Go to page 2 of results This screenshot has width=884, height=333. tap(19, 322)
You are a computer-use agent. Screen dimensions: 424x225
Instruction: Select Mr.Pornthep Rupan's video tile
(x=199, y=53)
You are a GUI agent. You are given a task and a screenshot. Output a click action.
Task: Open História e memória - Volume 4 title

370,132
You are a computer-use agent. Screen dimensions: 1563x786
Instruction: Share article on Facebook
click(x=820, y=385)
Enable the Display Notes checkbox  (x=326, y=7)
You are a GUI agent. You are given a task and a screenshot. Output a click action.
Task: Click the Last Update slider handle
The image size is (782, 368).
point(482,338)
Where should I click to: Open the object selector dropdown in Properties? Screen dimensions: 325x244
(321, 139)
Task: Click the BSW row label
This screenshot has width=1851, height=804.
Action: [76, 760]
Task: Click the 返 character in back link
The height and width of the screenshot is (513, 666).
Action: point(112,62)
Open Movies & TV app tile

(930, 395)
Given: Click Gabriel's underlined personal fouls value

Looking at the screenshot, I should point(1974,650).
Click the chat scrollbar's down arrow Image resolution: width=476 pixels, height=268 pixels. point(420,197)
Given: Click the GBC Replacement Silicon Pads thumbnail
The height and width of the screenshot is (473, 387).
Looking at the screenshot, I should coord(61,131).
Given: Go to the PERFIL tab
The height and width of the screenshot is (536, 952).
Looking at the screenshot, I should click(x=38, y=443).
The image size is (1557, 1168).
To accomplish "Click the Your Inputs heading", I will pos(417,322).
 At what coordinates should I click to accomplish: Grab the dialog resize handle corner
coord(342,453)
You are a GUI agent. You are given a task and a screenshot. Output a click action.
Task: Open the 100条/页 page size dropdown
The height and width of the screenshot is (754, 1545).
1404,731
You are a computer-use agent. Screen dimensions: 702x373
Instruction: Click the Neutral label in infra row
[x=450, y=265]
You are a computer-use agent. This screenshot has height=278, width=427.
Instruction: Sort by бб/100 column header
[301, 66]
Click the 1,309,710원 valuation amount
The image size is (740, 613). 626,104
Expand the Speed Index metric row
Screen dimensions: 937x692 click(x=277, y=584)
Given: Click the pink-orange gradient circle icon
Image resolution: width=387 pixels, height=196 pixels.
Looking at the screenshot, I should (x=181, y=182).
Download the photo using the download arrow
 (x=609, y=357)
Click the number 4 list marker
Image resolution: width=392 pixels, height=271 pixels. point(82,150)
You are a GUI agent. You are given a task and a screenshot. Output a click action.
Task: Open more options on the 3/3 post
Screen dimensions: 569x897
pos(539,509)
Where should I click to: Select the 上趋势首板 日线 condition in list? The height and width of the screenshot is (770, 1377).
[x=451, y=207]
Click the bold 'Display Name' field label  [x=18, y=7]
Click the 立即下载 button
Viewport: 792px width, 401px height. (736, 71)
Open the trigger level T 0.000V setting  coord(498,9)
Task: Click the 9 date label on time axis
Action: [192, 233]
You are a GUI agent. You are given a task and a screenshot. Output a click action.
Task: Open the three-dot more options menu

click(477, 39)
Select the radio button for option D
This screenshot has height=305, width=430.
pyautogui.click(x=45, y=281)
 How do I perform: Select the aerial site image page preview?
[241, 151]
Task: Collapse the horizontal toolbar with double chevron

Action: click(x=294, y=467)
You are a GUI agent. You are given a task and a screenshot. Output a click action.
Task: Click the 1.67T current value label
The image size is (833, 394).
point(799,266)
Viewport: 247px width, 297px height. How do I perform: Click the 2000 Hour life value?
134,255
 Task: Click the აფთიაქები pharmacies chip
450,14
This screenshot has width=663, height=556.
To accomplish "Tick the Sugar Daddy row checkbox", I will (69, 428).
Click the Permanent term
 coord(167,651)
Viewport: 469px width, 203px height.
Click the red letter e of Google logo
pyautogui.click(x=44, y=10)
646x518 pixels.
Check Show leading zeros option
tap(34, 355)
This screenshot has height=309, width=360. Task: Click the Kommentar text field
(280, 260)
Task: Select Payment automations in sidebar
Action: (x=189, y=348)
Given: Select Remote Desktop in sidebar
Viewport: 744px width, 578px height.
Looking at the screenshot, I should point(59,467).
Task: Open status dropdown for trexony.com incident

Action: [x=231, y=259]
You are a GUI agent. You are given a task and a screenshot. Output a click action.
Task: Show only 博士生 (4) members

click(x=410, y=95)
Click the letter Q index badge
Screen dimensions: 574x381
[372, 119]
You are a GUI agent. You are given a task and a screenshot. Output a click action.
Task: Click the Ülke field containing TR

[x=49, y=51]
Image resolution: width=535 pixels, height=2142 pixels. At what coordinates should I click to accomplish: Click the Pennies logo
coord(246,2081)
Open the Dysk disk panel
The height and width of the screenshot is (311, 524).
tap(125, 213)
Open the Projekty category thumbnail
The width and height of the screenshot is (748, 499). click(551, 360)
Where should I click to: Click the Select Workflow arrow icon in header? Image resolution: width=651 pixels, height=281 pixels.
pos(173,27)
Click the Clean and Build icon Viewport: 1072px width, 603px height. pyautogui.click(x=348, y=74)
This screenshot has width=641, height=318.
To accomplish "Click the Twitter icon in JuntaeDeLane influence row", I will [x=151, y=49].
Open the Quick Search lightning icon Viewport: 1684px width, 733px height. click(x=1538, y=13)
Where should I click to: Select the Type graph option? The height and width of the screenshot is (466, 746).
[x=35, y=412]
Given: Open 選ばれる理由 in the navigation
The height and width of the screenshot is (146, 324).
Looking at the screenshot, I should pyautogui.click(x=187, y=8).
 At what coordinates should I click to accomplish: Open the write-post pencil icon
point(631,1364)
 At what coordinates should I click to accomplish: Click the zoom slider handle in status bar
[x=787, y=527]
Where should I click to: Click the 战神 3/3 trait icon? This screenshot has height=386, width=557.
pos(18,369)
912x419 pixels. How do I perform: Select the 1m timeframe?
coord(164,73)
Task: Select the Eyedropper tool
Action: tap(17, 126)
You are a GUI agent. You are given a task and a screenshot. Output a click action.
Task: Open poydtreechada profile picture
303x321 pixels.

------

◆ WHAT THE TASK ASKS
Copy out the whole listing above, leaving each line exactly as it stands.

◆ PROBLEM SOLUTION
Go to page 2 of results This screenshot has width=884, height=333. tap(19, 322)
You are a computer-use agent. Screen dimensions: 424x225
Instruction: Select Mr.Pornthep Rupan's video tile
(x=199, y=53)
You are a GUI agent. You are given a task and a screenshot. Output a click action.
Task: Open História e memória - Volume 4 title

370,132
You are a computer-use agent. Screen dimensions: 1563x786
Instruction: Share article on Facebook
click(x=820, y=385)
Enable the Display Notes checkbox  (x=326, y=7)
You are a GUI agent. You are given a task and a screenshot. Output a click action.
Task: Click the Last Update slider handle
The image size is (782, 368).
point(482,338)
Where should I click to: Open the object selector dropdown in Properties? Screen dimensions: 325x244
(321, 139)
Task: Click the BSW row label
This screenshot has width=1851, height=804.
Action: [76, 760]
Task: Click the 返 character in back link
The height and width of the screenshot is (513, 666).
Action: point(112,62)
Open Movies & TV app tile

(930, 395)
Given: Click Gabriel's underlined personal fouls value

Looking at the screenshot, I should point(1974,650).
Click the chat scrollbar's down arrow Image resolution: width=476 pixels, height=268 pixels. point(420,197)
Given: Click the GBC Replacement Silicon Pads thumbnail
The height and width of the screenshot is (473, 387).
Looking at the screenshot, I should coord(61,131).
Given: Go to the PERFIL tab
The height and width of the screenshot is (536, 952).
Looking at the screenshot, I should click(x=38, y=443).
The image size is (1557, 1168).
To accomplish "Click the Your Inputs heading", I will pos(417,322).
 At what coordinates should I click to accomplish: Grab the dialog resize handle corner
coord(342,453)
You are a GUI agent. You are given a task and a screenshot. Output a click action.
Task: Open the 100条/页 page size dropdown
The height and width of the screenshot is (754, 1545).
1404,731
You are a computer-use agent. Screen dimensions: 702x373
Instruction: Click the Neutral label in infra row
[x=450, y=265]
You are a computer-use agent. This screenshot has height=278, width=427.
Instruction: Sort by бб/100 column header
[301, 66]
Click the 1,309,710원 valuation amount
The image size is (740, 613). 626,104
Expand the Speed Index metric row
Screen dimensions: 937x692 click(x=277, y=584)
Given: Click the pink-orange gradient circle icon
Image resolution: width=387 pixels, height=196 pixels.
Looking at the screenshot, I should (x=181, y=182).
Download the photo using the download arrow
 (x=609, y=357)
Click the number 4 list marker
Image resolution: width=392 pixels, height=271 pixels. point(82,150)
You are a GUI agent. You are given a task and a screenshot. Output a click action.
Task: Open more options on the 3/3 post
Screen dimensions: 569x897
pos(539,509)
Where should I click to: Select the 上趋势首板 日线 condition in list? The height and width of the screenshot is (770, 1377).
[x=451, y=207]
Click the bold 'Display Name' field label  [x=18, y=7]
Click the 立即下载 button
Viewport: 792px width, 401px height. (736, 71)
Open the trigger level T 0.000V setting  coord(498,9)
Task: Click the 9 date label on time axis
Action: [192, 233]
You are a GUI agent. You are given a task and a screenshot. Output a click action.
Task: Open the three-dot more options menu

click(477, 39)
Select the radio button for option D
This screenshot has height=305, width=430.
pyautogui.click(x=45, y=281)
 How do I perform: Select the aerial site image page preview?
[241, 151]
Task: Collapse the horizontal toolbar with double chevron

Action: click(x=294, y=467)
You are a GUI agent. You are given a task and a screenshot. Output a click action.
Task: Click the 1.67T current value label
The image size is (833, 394).
point(799,266)
Viewport: 247px width, 297px height. How do I perform: Click the 2000 Hour life value?
134,255
 Task: Click the აფთიაქები pharmacies chip
450,14
This screenshot has width=663, height=556.
To accomplish "Tick the Sugar Daddy row checkbox", I will (69, 428).
Click the Permanent term
 coord(167,651)
Viewport: 469px width, 203px height.
Click the red letter e of Google logo
pyautogui.click(x=44, y=10)
646x518 pixels.
Check Show leading zeros option
tap(34, 355)
This screenshot has height=309, width=360. Task: Click the Kommentar text field
(280, 260)
Task: Select Payment automations in sidebar
Action: (x=189, y=348)
Given: Select Remote Desktop in sidebar
Viewport: 744px width, 578px height.
Looking at the screenshot, I should point(59,467).
Task: Open status dropdown for trexony.com incident

Action: [x=231, y=259]
You are a GUI agent. You are given a task and a screenshot. Output a click action.
Task: Show only 博士生 (4) members

click(x=410, y=95)
Click the letter Q index badge
Screen dimensions: 574x381
[372, 119]
You are a GUI agent. You are given a task and a screenshot. Output a click action.
Task: Click the Ülke field containing TR

[x=49, y=51]
Image resolution: width=535 pixels, height=2142 pixels. At what coordinates should I click to accomplish: Click the Pennies logo
coord(246,2081)
Open the Dysk disk panel
The height and width of the screenshot is (311, 524).
tap(125, 213)
Open the Projekty category thumbnail
The width and height of the screenshot is (748, 499). click(551, 360)
Where should I click to: Click the Select Workflow arrow icon in header? Image resolution: width=651 pixels, height=281 pixels.
pos(173,27)
Click the Clean and Build icon Viewport: 1072px width, 603px height. pyautogui.click(x=348, y=74)
This screenshot has width=641, height=318.
To accomplish "Click the Twitter icon in JuntaeDeLane influence row", I will [x=151, y=49].
Open the Quick Search lightning icon Viewport: 1684px width, 733px height. click(x=1538, y=13)
Where should I click to: Select the Type graph option? The height and width of the screenshot is (466, 746).
[x=35, y=412]
Given: Open 選ばれる理由 in the navigation
The height and width of the screenshot is (146, 324).
Looking at the screenshot, I should pyautogui.click(x=187, y=8).
 At what coordinates should I click to accomplish: Open the write-post pencil icon
point(631,1364)
 At what coordinates should I click to accomplish: Click the zoom slider handle in status bar
[x=787, y=527]
Where should I click to: Click the 战神 3/3 trait icon? This screenshot has height=386, width=557.
pos(18,369)
912x419 pixels. How do I perform: Select the 1m timeframe?
coord(164,73)
Task: Select the Eyedropper tool
Action: tap(17, 126)
You are a GUI agent. You are given a task and a screenshot. Output a click action.
Task: Open poydtreechada profile picture
303x321 pixels.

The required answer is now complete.